Sexually inappropriate behavior: 

  • Two types
    • Intimacy seeking (even inappropriate)
    • Disinhibited (exposing oneself, in a way that is also inappropriate)
  • Treatment is difficult because there is an ethical need to balance normal sexual desires that don’t go away just because someone has dementia and what the expectation is for carers and family members for what is or isn’t appropriate to happen
    • Difficult especially in residential care
  • Non-pharm first: re-direct, clothes that open in back so they cannot disrobe, finding alternative activities to keep someone stimulated in case under-stimulation is the reason
  • To use medication it is important to figure out what is causing it

When can medical professionals help?

  • When symptoms are disruptive in life or when you feel like you’re needing help
  • Can help monitor response to symptoms – depends on medication and target behavior
    • Rely on data outside of treating those with dementia
    • The gold standard boils down to patient and informant (carer) report
  • Professionals also care for the caregiver – have to take care of yourself before you take care of others
    • Sleep is important
  • Shared decision making is important (consult caregiver, patient, doctor)
  • Know it may take several medication trials to find the effective combination for you

Question & Answer: 

Question: How do you measure executive function when you are evaluating a person for dementia?

Answer: They will be measured on pencil and paper types of tests. History is important to get a sense of executive dysfunction but in the clinic it would be tested, or for new patients a longer neuropsychological assessment. 

Question: Is there a suggested way to find help in their local area if they don’t live near your clinic?

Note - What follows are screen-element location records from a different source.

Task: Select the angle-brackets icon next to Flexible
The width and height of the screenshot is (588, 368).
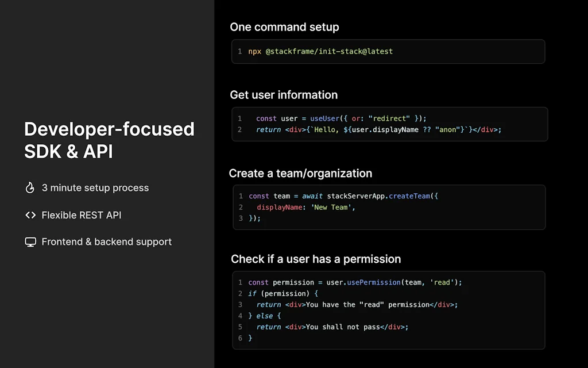Action: click(x=30, y=215)
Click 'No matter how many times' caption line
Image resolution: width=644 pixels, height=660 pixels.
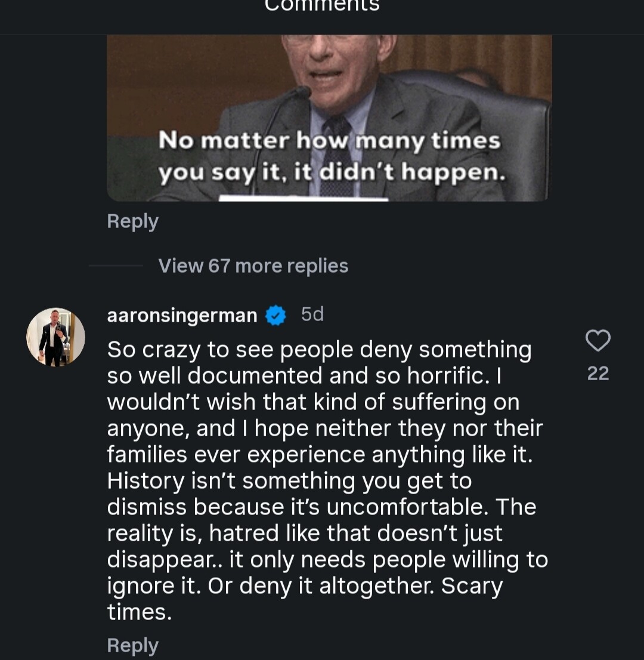[329, 141]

Answer: I don’t know of a good registry of dementia specialists but any neurologist should be comfortable with more common forms of dementia but some aren’t comfortable with behavioral presentations so they’re less confident treating those symptoms. If there is a geriatric psychiatrist in the area it could be helpful. 

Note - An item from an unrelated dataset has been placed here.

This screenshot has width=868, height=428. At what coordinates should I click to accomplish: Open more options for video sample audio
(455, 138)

Question: What if a neurologist is not familiar with lewy body dementia (even though it isn’t uncommon)?

Answer: The lewy body disease association (lbda.org) is helpful to educate people about lewy body dementia, so if you have a clinician who is open and willing to accept that information it is a great resource. 

Question: Can delusions sometimes go away on their own?

Answer: They can. They can fluctuate and if they’re mild and not bothersome you don’t have to treat them and may go away on their own. But if they are severe it does require treatment, and it can be a trial and error to find the right one.

Question: Is there any pattern in the brain where lewy bodies emerge or is it random?

Answer: There are patterns where it emerges in the brain. In Parkinson’s disease it starts in the lower parts of the brain and then spreads upward to the cortex, and if it’s dementia with lewy bodies it can start in the higher cognitive functions of the brain and progresses downward. Having said that, in lewy body dementia, the atrophy patterns are not the thing that helps on imaging as much. 

Question: Is it ok to be treated by the primary care doctor? Is there something that triggers a referral to a specialist?

Answer: It is common to be treated by a primary care doctor and in many cases it is appropriate. It is also impossible to have everyone see subspecialists due to a shortage of specialists.

Question: Is autopsy still the definitive way to get a diagnosis?

Answer: Yes but it is difficult to get an autopsy diagnosis. There can be biomarkers but it requires a lumbar puncture but it isn’t recommended because it doesn’t provide a benefit unless someone wants to know with a high certainty which kind of dementia they have.